Eduardo is screwed over, but he’s also someone making the wrong
decisions. Garfield doesn’t much change his looks yet he’s all but
unrecognizable from The Imaginarium of Dr. Parnassus or
Red Riding Trilogy. For those wondering about the new
Spider-Man film his performance here isn’t particularly
Peter Parker, but it displays a range and a sympathy that bodes well
for that project.
There were times when The
Social Network reminded me of Zodiac; both
films are meticulous in their details, and both use big world events
as excuses for character studies. Like Zodiac, The
Social Network is about more than what’s it’s about. The film
cleverly finds ways to comment on how Facebook has infiltrated and
changed our lives; it riffs on privacy concerns and the stresses
relationship status updates have on us and the change in basic social
paradigms brought on by social media and the weird weight a friend
invite can have. It’s a film that manages to make the reality of the
founding of Facebook a metaphor for what Facebook is and has become.

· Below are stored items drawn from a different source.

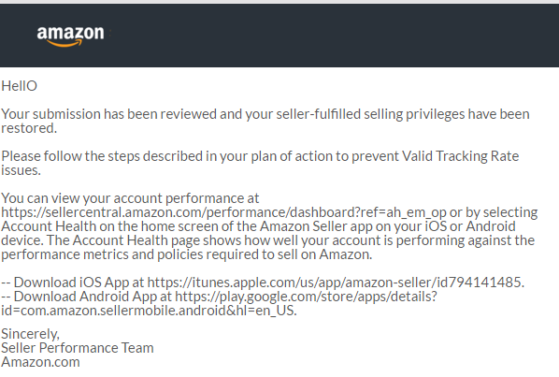
Task: Click the 'Amazon.com' signature line
Action: [40, 362]
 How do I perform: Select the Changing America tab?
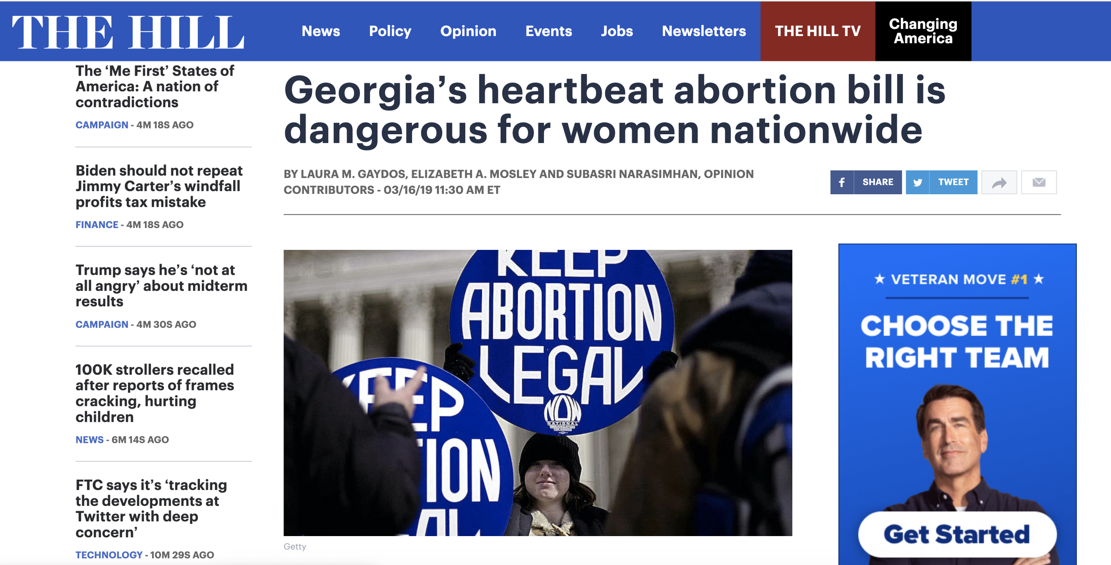[x=923, y=31]
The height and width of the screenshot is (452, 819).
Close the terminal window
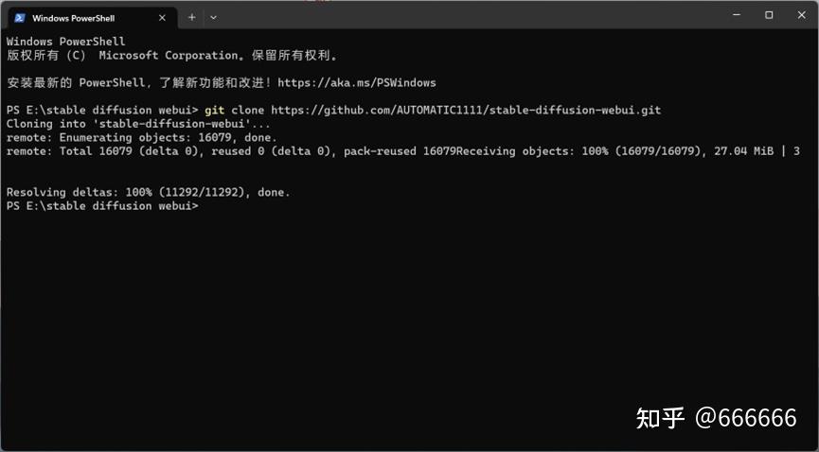801,15
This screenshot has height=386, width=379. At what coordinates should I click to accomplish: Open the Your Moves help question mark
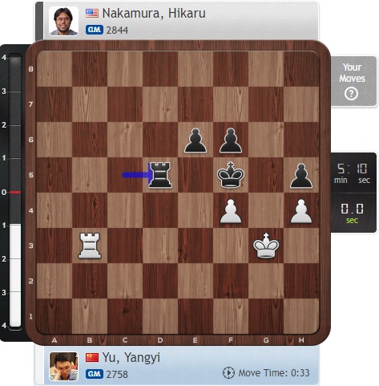tap(351, 94)
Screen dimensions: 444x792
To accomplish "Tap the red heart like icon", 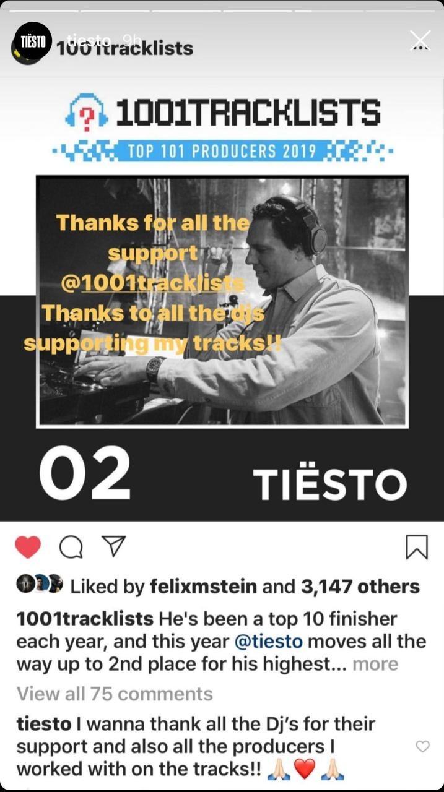I will tap(27, 547).
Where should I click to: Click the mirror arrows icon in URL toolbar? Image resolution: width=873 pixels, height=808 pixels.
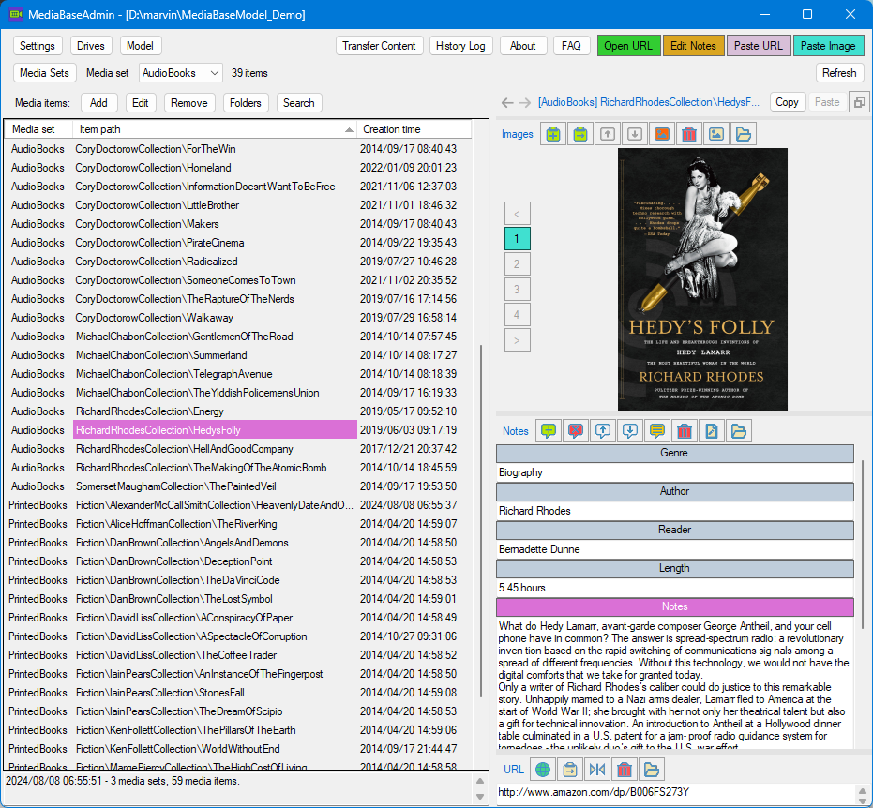(596, 770)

I don’t know the factuality of it all – although with Fincher in the
director’s seat I imagine it’s fairly high – but I don’t at all doubt
the truth of it all.
Absorbing and
hilarious and smart, The Social Network is a very old
fashioned movie about a very new world. It’s the most accessible
movie Fincher may have ever made, but that doesn’t mean it’s missing
his touch. I’d love to see Fincher and Sorkin collaborate together
again. I’m also excited to see The Social Network again.
I walked out of it knowing that this was a damn fine film, but I
suspect a second viewing may reveal it to be a great film, an All
the President’s Men for the Farmville generation.